◆ Task goal
The entries underneath need to be duplicated exactly, with none omitted.

◆ Material provided
——

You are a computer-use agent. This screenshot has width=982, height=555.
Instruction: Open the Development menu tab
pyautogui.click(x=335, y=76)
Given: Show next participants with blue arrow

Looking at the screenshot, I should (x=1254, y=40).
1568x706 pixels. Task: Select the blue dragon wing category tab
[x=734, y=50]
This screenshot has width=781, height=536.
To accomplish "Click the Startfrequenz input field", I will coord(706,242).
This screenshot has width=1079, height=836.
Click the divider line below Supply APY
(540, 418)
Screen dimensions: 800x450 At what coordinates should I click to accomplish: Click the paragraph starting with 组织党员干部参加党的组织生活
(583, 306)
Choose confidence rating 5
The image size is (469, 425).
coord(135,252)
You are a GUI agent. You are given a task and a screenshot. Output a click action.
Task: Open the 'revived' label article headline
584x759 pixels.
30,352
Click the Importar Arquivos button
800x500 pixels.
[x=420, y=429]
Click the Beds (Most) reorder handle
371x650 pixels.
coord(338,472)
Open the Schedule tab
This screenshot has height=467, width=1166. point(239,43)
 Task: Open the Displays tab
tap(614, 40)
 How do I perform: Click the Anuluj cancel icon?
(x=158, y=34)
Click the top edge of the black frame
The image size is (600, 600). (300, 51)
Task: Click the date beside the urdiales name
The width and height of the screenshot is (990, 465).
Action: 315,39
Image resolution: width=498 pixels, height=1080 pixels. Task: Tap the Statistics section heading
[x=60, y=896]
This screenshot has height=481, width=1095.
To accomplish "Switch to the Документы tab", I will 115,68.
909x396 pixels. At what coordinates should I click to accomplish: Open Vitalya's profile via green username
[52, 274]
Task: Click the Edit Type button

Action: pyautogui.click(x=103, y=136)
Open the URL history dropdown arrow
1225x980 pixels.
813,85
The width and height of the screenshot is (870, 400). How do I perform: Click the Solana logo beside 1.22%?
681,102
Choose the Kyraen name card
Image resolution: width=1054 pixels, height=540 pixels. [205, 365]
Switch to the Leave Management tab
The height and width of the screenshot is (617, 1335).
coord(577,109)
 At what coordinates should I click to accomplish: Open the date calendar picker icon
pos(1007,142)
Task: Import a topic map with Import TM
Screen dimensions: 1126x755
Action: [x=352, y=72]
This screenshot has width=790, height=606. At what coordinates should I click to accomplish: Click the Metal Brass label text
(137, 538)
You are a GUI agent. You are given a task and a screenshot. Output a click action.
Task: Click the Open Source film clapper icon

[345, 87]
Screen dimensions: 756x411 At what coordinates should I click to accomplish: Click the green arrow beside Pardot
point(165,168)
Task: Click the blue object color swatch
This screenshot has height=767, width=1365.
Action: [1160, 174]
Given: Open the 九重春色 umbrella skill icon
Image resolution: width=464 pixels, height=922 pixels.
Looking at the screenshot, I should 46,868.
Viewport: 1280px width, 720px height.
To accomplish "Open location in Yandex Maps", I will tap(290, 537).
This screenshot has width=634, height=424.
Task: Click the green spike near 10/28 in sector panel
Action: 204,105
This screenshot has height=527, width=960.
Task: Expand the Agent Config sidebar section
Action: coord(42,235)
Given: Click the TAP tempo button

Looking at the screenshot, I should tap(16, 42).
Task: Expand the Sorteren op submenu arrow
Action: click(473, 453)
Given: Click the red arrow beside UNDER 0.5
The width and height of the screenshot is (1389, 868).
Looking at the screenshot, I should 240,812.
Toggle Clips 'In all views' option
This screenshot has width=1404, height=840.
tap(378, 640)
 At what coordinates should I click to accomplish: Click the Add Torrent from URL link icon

——

◆ Exercise solution
You are a computer-use agent. This screenshot has width=982, height=555.
Instruction: Open the Development menu tab
pyautogui.click(x=335, y=76)
Given: Show next participants with blue arrow

Looking at the screenshot, I should (x=1254, y=40).
1568x706 pixels. Task: Select the blue dragon wing category tab
[x=734, y=50]
This screenshot has width=781, height=536.
To accomplish "Click the Startfrequenz input field", I will coord(706,242).
This screenshot has width=1079, height=836.
Click the divider line below Supply APY
(540, 418)
Screen dimensions: 800x450 At what coordinates should I click to accomplish: Click the paragraph starting with 组织党员干部参加党的组织生活
(583, 306)
Choose confidence rating 5
The image size is (469, 425).
coord(135,252)
You are a GUI agent. You are given a task and a screenshot. Output a click action.
Task: Open the 'revived' label article headline
584x759 pixels.
30,352
Click the Importar Arquivos button
800x500 pixels.
[x=420, y=429]
Click the Beds (Most) reorder handle
371x650 pixels.
coord(338,472)
Open the Schedule tab
This screenshot has height=467, width=1166. point(239,43)
 Task: Open the Displays tab
tap(614, 40)
 How do I perform: Click the Anuluj cancel icon?
(x=158, y=34)
Click the top edge of the black frame
The image size is (600, 600). (300, 51)
Task: Click the date beside the urdiales name
The width and height of the screenshot is (990, 465).
Action: 315,39
Image resolution: width=498 pixels, height=1080 pixels. Task: Tap the Statistics section heading
[x=60, y=896]
This screenshot has height=481, width=1095.
To accomplish "Switch to the Документы tab", I will 115,68.
909x396 pixels. At what coordinates should I click to accomplish: Open Vitalya's profile via green username
[52, 274]
Task: Click the Edit Type button

Action: pyautogui.click(x=103, y=136)
Open the URL history dropdown arrow
1225x980 pixels.
813,85
The width and height of the screenshot is (870, 400). How do I perform: Click the Solana logo beside 1.22%?
681,102
Choose the Kyraen name card
Image resolution: width=1054 pixels, height=540 pixels. [205, 365]
Switch to the Leave Management tab
The height and width of the screenshot is (617, 1335).
coord(577,109)
 At what coordinates should I click to accomplish: Open the date calendar picker icon
pos(1007,142)
Task: Import a topic map with Import TM
Screen dimensions: 1126x755
Action: [x=352, y=72]
This screenshot has width=790, height=606. At what coordinates should I click to accomplish: Click the Metal Brass label text
(137, 538)
You are a GUI agent. You are given a task and a screenshot. Output a click action.
Task: Click the Open Source film clapper icon

[345, 87]
Screen dimensions: 756x411 At what coordinates should I click to accomplish: Click the green arrow beside Pardot
point(165,168)
Task: Click the blue object color swatch
This screenshot has height=767, width=1365.
Action: [1160, 174]
Given: Open the 九重春色 umbrella skill icon
Image resolution: width=464 pixels, height=922 pixels.
Looking at the screenshot, I should 46,868.
Viewport: 1280px width, 720px height.
To accomplish "Open location in Yandex Maps", I will tap(290, 537).
This screenshot has width=634, height=424.
Task: Click the green spike near 10/28 in sector panel
Action: 204,105
This screenshot has height=527, width=960.
Task: Expand the Agent Config sidebar section
Action: coord(42,235)
Given: Click the TAP tempo button

Looking at the screenshot, I should tap(16, 42).
Task: Expand the Sorteren op submenu arrow
Action: click(473, 453)
Given: Click the red arrow beside UNDER 0.5
The width and height of the screenshot is (1389, 868).
Looking at the screenshot, I should 240,812.
Toggle Clips 'In all views' option
This screenshot has width=1404, height=840.
tap(378, 640)
 At what coordinates should I click to accomplish: Click the Add Torrent from URL link icon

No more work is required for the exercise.